The Share Shack in Ladywood is a space where local people can share skills, borrow useful items, learn and connect.
Christina describes how she creates a welcoming environment where people can re-discover, practice and share their skills. With an emphasis on enjoyment and learning, Christina sees co-design and co-delivery as enabling people to ‘have a go.’
Tell us about a time you co-created with people
We have a volunteer that started using the Share Shack. He came in for the memory art sessions. He used to be a school teacher. Through coming to that one workshop, his confidence, his relationships and connection with the Shake Shack has really increased.
As a result of that, he’s decided to volunteer at the Share Shack. He wanted to use skills that he already had to run a workshop. Something he was interested in and he could deliver really well, but also something that the community would actually be interested in. So a lot of people want to reuse items and don’t like to throw stuff away. And of course, there’s a lot of swapping and sharing of items in the Share Shack.
So we sat down together and worked through an activity plan of a workshop he could deliver that would meet all of those needs.
In the end, it developed into the upcycling workshop, which now runs here on a weekly basis. It has 6 members, and each person has been given a small piece of wooden palette and then it’s up to them to design and work out what they’re going make out of that piece. Each person’s made it into something completely different.
What steps do you take to co-create with people?
Everyone welcome It takes a lot of guts just to walk in if you’re on your own, especiallyif there’s a room full of people. So, if we see somebody looking in, a bit hesitant, I’ll go to the front door, have a little chat with them first and just say, “do youwant to come in and have a cup of tea and hang out and see what we’re about?”.
It’s about encouragement, being welcoming and making people feel relaxed so that they feel that they can join in with what’s taking place and be more involved.
Spotting skills and making connections It’s about empowering the individuals involved , showing people they’ve got skills that are of value and that are useful and that people are interested in sharing and learning. We connect skills and interests, so the sharing feels meaningful for everyone.
Keeping it friendly and informal If you just said to somebody, you’re going to lead a workshop, they might think of it a formal presentation which might be a bit more intimidating. Instead, we keep it friendly and relaxed, so that someone who might come in feeling shy, can end up first playing table tennis and then giving tips to others.
Permission to learn and practice We say it’s fine, just have a go. We’re all learning. It’s just practise. We all get stuck in and have a go and if we make mistakes or get it wrong, it doesn’t matter, it’s fine. We’re enjoying the space and what takes place here.
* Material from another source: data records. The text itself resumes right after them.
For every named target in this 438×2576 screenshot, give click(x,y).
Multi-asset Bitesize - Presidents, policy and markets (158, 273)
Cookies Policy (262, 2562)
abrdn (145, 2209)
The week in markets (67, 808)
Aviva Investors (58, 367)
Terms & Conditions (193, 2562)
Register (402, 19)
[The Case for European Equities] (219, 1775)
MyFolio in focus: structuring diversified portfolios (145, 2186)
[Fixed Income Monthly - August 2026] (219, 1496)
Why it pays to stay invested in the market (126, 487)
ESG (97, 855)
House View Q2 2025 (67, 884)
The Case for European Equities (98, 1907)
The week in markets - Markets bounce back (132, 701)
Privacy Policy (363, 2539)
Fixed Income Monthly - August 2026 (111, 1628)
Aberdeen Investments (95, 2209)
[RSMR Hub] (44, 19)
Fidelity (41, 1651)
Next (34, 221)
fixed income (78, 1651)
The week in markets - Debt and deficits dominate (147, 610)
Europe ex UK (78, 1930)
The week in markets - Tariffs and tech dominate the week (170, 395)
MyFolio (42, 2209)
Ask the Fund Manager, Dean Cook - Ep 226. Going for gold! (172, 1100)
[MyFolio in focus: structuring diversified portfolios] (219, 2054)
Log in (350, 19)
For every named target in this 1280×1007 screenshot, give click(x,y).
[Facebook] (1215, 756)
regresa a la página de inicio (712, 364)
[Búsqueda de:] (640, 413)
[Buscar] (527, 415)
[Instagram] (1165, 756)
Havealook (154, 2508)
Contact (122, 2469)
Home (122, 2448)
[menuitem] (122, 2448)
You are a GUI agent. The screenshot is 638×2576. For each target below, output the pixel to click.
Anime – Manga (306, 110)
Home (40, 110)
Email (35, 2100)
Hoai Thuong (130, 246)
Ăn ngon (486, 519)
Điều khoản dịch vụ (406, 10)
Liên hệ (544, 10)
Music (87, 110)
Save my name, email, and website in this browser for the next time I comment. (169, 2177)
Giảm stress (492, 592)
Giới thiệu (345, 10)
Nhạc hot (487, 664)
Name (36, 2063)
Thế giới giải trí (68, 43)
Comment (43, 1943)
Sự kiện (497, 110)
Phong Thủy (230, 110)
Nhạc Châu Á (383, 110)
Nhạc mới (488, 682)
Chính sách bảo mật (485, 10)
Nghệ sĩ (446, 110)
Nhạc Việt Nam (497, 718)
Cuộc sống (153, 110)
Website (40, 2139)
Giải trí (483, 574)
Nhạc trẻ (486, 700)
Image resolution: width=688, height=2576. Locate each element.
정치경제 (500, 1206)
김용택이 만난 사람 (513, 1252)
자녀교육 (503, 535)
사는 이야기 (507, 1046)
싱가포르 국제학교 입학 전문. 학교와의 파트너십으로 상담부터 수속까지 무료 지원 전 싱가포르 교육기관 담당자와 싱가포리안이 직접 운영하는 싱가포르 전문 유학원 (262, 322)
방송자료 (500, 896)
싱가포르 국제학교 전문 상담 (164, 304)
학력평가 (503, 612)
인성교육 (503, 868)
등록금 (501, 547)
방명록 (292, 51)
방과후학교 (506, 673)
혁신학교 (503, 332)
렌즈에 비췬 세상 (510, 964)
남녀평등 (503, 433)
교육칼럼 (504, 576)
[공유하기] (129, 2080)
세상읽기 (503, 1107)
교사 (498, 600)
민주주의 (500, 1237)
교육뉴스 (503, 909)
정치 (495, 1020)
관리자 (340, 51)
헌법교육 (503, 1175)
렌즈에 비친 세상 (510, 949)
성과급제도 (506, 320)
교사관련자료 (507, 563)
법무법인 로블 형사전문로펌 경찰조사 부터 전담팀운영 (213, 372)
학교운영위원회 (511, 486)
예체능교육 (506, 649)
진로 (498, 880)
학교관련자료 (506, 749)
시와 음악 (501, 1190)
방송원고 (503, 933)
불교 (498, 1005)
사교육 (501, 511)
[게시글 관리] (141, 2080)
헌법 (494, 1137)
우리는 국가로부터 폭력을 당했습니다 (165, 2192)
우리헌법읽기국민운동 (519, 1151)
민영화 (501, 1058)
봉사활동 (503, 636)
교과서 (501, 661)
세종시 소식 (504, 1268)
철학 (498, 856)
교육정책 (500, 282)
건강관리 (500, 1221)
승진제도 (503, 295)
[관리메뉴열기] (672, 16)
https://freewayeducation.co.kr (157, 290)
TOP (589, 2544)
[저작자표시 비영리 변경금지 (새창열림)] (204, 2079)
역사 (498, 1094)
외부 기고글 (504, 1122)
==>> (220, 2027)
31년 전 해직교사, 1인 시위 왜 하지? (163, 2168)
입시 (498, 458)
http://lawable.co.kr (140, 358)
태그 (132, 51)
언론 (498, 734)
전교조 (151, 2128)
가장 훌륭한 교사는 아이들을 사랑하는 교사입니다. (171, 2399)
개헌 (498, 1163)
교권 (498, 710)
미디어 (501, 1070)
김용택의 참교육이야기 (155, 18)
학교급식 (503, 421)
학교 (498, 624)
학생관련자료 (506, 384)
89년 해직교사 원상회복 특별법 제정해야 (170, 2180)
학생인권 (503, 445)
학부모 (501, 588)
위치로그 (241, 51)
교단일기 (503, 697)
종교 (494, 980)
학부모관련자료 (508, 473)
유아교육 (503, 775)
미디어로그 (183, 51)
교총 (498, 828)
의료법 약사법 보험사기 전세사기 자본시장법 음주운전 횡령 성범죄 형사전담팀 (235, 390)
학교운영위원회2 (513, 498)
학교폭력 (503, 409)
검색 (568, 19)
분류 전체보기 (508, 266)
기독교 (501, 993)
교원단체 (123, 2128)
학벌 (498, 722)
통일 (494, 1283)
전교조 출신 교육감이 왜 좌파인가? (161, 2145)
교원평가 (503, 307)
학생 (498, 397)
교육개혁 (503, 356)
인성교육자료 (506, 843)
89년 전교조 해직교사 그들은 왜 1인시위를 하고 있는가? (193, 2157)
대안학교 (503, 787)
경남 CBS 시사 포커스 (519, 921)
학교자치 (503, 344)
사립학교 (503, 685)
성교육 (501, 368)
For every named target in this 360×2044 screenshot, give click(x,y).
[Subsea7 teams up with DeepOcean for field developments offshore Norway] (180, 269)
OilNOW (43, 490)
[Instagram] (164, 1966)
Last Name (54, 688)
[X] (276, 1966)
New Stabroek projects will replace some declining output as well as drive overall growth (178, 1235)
What difference do you think it makes?
Building confidence, feeling capable
So it’s about showing people that they can achieve things. Someone might come here and be a little quiet at the beginning, but through engaging with the other people in the Share Shack and with staff and volunteers, their confidence grows. They become more involved. They get more of a sense of ownership of the space and what takes place here.
Choose your own adventure
I think what we co-create here can be a stepping stone for people. We empower people to come in, take part and then hopefully move on and achieve more for themselves.
So like with Joe, who has created art in the Share Shack, he’s hoping to exhibit his work. We can showcase what people are doing here, and they can hopefully make a future for themselves out of what happens here.